Est-ce trop indiscret de demander le pourquoi de cette dernière consultation?
Non. C’était en vue de ce livre. Je voulais savoir où aller avec tout ça. Je lui ai avant tout parlé de mes angoisses. Ça aussi, les gens l’ignorent, mais je suis une personne naturellement angoissée.

Parce que ce n’est pas ce que vous dégagez...
En effet, je dégage plutôt la joie de vivre, l’imbécile heureuse. (sourire)

Et aussi parfois «le pitbull»!
(Rires) Et pourtant, j’ai adopté Charlie en avril, l’an dernier. C’est un tout petit caniche, qui va avoir bientôt deux ans.
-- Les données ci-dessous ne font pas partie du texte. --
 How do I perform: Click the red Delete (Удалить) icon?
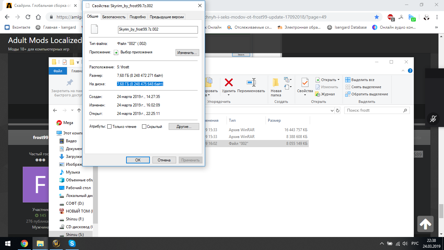[x=229, y=82]
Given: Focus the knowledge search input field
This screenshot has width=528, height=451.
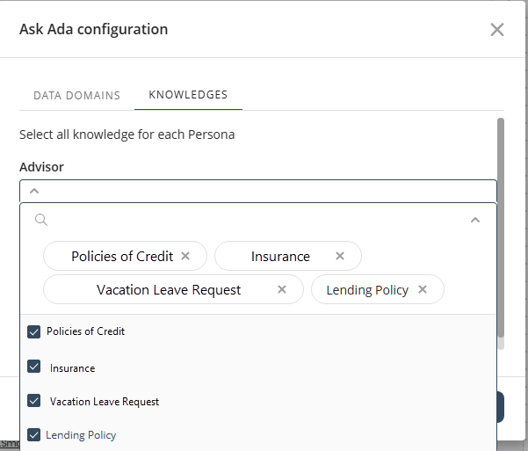Looking at the screenshot, I should tap(255, 220).
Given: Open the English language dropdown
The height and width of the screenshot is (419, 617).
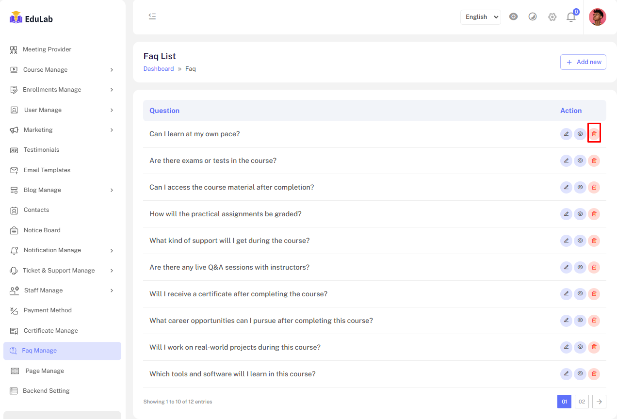Looking at the screenshot, I should [x=480, y=17].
À la blague, je disais à mes amis: «Je n’arrête pas de me chercher un deux-pattes, je vais éventuellement me trouver un quatre-pattes d’ici mes 70 ans.» Ce qu’il y a de paradoxal chez moi, c’est qu’il y a la Jocelyne Cazin de la télévision, qui a l’air d’une pitbull et qui a l’air d’être très sceptique face à tout, et il y a l’autre Jocelyne, qui est toute petite, qui a peur et qui se sent rejetée.

Comment expliquez-vous ce sentiment de rejet?
Le premier rejet, je l’ai vécu en entrant à l’école lorsque la maîtresse m’a notamment traitée de «maudite Française», en raison de mon accent. (Les parents de Jocelyne Cazin sont tous les deux nés en France et elle est enfant unique.) Par la suite, j’ai subi le rejet des autres enfants de mon entourage, pour la même raison. Plus tard, ce fut au travail: on me disait qu’il n’y aurait jamais de femme journaliste œuvrant dans le secteur de l’information. Puis il y a eu celui d’une amie de 20 ans parce que, m’a-t-elle dit, j’étais trop intense. C’est vrai que je le suis, et j’essaie de m’en guérir. Je suis dans le processus de guérison. Parce que la pitbull est là aussi parfois dans la vie privée.

N’avez-vous pas aussi, un jour, entendu votre mère dire qu’elle aurait préféré avoir un garçon?
Oui, quand j’étais adolescente.

Avez-vous reparlé de votre identité sexuelle avec votre père, avant sa mort?
Mon père est décédé en 1980. Après avoir appris qu’il souffrait d’un cancer du pancréas, il m’a dit qu’il me pardonnait et qu’il m’aimait. Mais je ne me souviens pas d’être entrée dans des détails du genre avec lui.

Mais pourquoi dites-vous qu’il vous «pardonnait»?
Il était un homme de sa génération. Mais, effectivement, je n’avais pas à me faire pardonner de vivre avec une femme, par exemple. Mais c’était une façon de penser à l’époque.

Pour l’avenir, côté relations amoureuses, êtes-vous ouverte à tout?
J’attends de voir qui va se présenter à moi. Il faut aussi mentionner que vous avez été mariée. Oui, j’ai été huit ans avec Robert; on a été mariés trois ans. S’agit-il de votre plus longue relation à ce jour? En effet, sinon mes autres histoires d’amour ont duré entre trois et cinq ans.
 

Son autobiographie Ma véritable identité, publiée chez Libre Expression, vient tout juste de sortir.